--- DOCUMENT SECTION ---

Skip to main content

Database Design

LearnFlow uses a dual-database architecture, leveraging both PostgreSQL and MongoDB to optimize for different data access patterns.

Why Dual Database Architecture?

This project demonstrates the appropriate use of both SQL and NoSQL databases:

PostgreSQL (Relational) - Structured Data

Use Cases:

  • User accounts and authentication
  • Course metadata
  • Enrollments
  • Audit logs
  • Discussion comments

Rationale:

  • ACID Compliance: Critical for financial and user data
  • Structured Relationships: Users → Courses → Enrollments
  • Query Flexibility: Complex joins for analytics
  • Maturity: Battle-tested for production systems

MongoDB (NoSQL) - Flexible Content

Use Cases:

  • Course lessons (varying structures)
  • User progress (variable per user)

--- EXTRACTED DATA ---

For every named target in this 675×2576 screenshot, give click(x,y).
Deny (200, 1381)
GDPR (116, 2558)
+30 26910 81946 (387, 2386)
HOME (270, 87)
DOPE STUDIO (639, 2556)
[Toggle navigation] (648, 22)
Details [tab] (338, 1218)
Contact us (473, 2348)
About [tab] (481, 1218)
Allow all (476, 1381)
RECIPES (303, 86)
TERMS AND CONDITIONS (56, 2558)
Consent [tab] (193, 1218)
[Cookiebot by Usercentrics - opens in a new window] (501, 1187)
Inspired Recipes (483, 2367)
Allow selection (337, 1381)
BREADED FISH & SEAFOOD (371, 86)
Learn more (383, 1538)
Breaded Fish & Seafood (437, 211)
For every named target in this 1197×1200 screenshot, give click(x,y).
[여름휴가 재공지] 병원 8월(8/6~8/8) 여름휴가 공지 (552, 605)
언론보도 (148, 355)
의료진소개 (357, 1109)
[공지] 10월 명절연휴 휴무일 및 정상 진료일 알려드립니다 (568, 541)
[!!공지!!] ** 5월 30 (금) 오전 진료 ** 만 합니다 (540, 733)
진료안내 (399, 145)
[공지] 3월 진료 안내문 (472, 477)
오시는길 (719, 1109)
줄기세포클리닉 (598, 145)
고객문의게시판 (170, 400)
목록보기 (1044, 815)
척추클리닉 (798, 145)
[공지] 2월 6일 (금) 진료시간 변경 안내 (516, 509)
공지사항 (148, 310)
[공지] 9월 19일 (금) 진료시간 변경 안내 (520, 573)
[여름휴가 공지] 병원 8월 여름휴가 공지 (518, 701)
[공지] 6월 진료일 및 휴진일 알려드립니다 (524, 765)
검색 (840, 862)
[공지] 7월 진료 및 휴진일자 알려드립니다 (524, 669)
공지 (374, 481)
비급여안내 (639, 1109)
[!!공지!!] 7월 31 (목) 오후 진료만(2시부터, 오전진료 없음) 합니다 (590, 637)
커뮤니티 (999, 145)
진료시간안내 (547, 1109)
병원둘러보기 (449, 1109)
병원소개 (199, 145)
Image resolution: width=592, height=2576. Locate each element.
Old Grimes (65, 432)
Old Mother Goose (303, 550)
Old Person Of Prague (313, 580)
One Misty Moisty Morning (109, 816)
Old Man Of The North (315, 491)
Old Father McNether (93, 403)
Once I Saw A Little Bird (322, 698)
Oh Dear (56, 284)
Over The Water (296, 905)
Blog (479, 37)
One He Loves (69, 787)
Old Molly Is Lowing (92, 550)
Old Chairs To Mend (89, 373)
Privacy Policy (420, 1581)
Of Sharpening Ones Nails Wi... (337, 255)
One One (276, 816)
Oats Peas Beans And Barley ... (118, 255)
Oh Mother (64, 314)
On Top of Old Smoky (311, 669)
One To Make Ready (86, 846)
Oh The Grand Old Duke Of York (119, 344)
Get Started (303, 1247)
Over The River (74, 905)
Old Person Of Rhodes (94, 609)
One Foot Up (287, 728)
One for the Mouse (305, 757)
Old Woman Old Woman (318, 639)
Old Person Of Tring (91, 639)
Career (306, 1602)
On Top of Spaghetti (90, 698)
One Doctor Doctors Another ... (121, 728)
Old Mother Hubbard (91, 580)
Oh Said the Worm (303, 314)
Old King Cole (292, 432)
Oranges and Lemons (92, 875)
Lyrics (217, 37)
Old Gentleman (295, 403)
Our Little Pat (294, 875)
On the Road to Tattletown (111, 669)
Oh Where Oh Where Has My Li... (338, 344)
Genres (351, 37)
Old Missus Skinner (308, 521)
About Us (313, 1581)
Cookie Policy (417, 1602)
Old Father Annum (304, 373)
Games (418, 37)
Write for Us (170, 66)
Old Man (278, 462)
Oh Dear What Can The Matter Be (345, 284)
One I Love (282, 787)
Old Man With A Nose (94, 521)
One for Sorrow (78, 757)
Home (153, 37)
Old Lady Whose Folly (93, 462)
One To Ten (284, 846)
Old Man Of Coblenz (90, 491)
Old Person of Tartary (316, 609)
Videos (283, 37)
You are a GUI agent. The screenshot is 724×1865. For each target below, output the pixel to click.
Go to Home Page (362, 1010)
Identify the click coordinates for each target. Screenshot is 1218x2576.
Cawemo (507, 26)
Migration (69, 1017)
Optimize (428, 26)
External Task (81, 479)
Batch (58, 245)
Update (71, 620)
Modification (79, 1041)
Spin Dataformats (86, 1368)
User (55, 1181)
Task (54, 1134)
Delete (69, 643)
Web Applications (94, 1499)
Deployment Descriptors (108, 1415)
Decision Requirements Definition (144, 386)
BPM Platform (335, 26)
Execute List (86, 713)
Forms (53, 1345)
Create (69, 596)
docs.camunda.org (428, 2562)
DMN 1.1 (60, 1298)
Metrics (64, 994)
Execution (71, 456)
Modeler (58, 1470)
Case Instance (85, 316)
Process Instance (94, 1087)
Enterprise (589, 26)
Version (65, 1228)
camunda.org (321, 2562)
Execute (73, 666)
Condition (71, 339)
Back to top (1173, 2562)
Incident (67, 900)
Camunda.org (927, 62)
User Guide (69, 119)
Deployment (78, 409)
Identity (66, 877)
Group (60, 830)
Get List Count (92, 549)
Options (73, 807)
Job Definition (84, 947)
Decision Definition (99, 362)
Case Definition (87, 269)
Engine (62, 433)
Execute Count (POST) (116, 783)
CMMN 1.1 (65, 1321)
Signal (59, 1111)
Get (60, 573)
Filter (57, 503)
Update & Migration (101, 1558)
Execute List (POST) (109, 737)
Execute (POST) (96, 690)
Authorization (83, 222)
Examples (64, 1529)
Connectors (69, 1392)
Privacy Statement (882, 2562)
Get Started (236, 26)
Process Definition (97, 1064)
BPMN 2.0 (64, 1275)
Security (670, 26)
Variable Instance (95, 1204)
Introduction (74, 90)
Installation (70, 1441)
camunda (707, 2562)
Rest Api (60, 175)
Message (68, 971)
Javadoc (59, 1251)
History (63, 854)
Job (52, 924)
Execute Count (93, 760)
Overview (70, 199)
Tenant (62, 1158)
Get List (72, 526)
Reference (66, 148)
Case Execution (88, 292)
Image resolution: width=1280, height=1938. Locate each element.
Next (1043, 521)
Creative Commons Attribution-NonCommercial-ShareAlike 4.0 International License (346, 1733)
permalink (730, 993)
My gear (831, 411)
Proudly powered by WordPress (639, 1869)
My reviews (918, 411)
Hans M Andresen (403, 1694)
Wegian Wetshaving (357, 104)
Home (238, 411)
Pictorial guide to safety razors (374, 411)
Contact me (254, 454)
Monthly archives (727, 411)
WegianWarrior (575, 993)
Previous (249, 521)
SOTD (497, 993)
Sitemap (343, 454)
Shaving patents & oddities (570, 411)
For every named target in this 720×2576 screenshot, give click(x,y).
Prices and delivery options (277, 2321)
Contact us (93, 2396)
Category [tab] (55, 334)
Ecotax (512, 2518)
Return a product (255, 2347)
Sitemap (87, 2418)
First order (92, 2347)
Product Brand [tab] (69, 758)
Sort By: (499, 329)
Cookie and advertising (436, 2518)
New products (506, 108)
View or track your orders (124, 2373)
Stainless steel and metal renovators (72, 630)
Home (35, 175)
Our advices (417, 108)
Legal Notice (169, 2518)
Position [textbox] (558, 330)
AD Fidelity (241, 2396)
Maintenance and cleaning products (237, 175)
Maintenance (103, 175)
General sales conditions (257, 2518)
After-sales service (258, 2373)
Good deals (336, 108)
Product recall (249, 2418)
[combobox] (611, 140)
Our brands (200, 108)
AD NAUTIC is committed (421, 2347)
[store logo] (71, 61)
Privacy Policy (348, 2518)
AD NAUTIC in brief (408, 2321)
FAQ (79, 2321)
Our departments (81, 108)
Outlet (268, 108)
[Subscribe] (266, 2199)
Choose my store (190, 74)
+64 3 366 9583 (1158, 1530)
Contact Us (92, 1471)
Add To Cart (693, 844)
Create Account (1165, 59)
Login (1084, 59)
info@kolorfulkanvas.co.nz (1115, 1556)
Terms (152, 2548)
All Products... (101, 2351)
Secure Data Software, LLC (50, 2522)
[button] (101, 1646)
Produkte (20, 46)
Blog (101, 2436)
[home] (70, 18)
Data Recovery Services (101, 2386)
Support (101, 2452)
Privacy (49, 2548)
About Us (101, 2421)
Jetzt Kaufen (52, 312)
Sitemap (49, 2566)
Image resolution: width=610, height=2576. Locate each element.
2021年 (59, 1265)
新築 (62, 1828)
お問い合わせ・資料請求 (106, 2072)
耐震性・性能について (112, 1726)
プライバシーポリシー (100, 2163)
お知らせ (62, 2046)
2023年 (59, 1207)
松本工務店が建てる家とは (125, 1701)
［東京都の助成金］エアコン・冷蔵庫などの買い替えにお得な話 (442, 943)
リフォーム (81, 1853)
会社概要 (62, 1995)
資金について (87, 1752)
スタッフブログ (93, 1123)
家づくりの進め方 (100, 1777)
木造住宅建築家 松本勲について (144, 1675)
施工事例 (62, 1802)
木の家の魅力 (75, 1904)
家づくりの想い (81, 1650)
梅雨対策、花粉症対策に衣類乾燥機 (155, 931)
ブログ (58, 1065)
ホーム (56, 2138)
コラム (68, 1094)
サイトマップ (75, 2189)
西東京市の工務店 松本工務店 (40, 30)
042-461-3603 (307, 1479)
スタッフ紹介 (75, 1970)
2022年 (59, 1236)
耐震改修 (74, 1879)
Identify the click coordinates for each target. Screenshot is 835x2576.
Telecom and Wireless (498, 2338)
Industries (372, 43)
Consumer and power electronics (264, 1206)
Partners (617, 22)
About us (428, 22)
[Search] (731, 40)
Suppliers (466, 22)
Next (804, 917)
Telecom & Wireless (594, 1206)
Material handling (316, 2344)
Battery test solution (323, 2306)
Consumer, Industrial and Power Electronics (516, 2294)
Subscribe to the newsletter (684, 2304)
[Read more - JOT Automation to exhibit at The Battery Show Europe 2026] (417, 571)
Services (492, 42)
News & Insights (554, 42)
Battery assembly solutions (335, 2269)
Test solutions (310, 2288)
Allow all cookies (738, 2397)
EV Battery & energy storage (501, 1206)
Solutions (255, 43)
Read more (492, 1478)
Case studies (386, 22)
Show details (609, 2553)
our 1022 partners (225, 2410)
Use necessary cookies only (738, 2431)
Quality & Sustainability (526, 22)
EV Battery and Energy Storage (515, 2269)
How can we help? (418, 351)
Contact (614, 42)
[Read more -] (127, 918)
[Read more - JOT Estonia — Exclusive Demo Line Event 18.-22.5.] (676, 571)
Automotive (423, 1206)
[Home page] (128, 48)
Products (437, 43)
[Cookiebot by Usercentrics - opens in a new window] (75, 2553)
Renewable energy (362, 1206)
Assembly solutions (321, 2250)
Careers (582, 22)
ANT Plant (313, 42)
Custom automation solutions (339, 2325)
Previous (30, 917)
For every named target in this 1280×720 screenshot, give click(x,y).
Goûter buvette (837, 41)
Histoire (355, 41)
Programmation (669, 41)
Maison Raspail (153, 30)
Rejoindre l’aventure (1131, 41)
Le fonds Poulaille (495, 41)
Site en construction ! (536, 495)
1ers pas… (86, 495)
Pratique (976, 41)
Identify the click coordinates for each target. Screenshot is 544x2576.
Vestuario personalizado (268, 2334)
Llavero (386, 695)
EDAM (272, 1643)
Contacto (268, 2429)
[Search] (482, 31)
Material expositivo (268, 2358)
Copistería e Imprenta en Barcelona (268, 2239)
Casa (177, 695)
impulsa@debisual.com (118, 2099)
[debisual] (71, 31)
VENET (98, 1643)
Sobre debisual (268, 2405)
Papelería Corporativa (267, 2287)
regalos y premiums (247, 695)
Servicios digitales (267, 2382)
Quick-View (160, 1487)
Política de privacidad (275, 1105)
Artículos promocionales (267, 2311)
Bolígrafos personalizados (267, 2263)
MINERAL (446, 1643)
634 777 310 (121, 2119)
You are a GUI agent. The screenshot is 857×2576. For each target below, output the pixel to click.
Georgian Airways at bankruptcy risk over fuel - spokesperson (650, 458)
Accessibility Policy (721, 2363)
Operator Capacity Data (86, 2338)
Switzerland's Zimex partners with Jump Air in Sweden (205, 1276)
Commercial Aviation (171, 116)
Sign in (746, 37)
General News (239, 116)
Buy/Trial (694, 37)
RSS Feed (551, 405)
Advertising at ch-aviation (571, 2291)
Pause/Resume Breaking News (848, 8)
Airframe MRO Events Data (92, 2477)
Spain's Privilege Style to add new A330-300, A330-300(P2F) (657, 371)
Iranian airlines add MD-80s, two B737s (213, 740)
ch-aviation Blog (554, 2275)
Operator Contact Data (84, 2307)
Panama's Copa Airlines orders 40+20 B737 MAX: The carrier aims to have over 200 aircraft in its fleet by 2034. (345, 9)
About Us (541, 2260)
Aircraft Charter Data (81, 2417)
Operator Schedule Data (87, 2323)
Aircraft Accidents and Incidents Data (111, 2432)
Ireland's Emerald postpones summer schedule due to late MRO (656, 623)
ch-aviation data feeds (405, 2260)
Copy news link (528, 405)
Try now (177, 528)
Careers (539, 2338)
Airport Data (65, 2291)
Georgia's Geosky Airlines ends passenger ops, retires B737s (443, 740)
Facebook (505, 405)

---

- **DIRECTION A**: Print everything in the database design page from "LearnFlow uses a" down to "Dual Database Architecture?".
- **DIRECTION B**: Write what comes next in the LearnFlow database design page, picking up after its last line.

- **RESULT A**:
LearnFlow uses a dual-database architecture, leveraging both PostgreSQL and MongoDB to optimize for different data access patterns.

Why Dual Database Architecture?

- **RESULT B**:
  • Rich content with different schemas

Rationale:

  • Flexible Schema: Lessons can have different content types
  • Scalability: Handle growing content libraries
  • Document Model: Natural fit for lesson-progress relationships
  • Rapid Development: Easy schema evolution

PostgreSQL Schema

Users Table

Stores user account information and authentication data.

CREATE TABLE users (
id SERIAL PRIMARY KEY,
email VARCHAR(255) UNIQUE NOT NULL,
hashed_password VARCHAR(255) NOT NULL,
first_name VARCHAR(100),
last_name VARCHAR(100),
avatar_url TEXT,
role VARCHAR(20) NOT NULL DEFAULT 'learner',
is_active BOOLEAN DEFAULT true,
is_blocked BOOLEAN DEFAULT false,
last_login TIMESTAMP,
created_at TIMESTAMP DEFAULT CURRENT_TIMESTAMP,
updated_at TIMESTAMP DEFAULT CURRENT_TIMESTAMP
);

CREATE INDEX idx_users_email ON users(email);
CREATE INDEX idx_users_role ON users(role);

Fields:

  • id: Unique identifier
  • email: User's email address (unique)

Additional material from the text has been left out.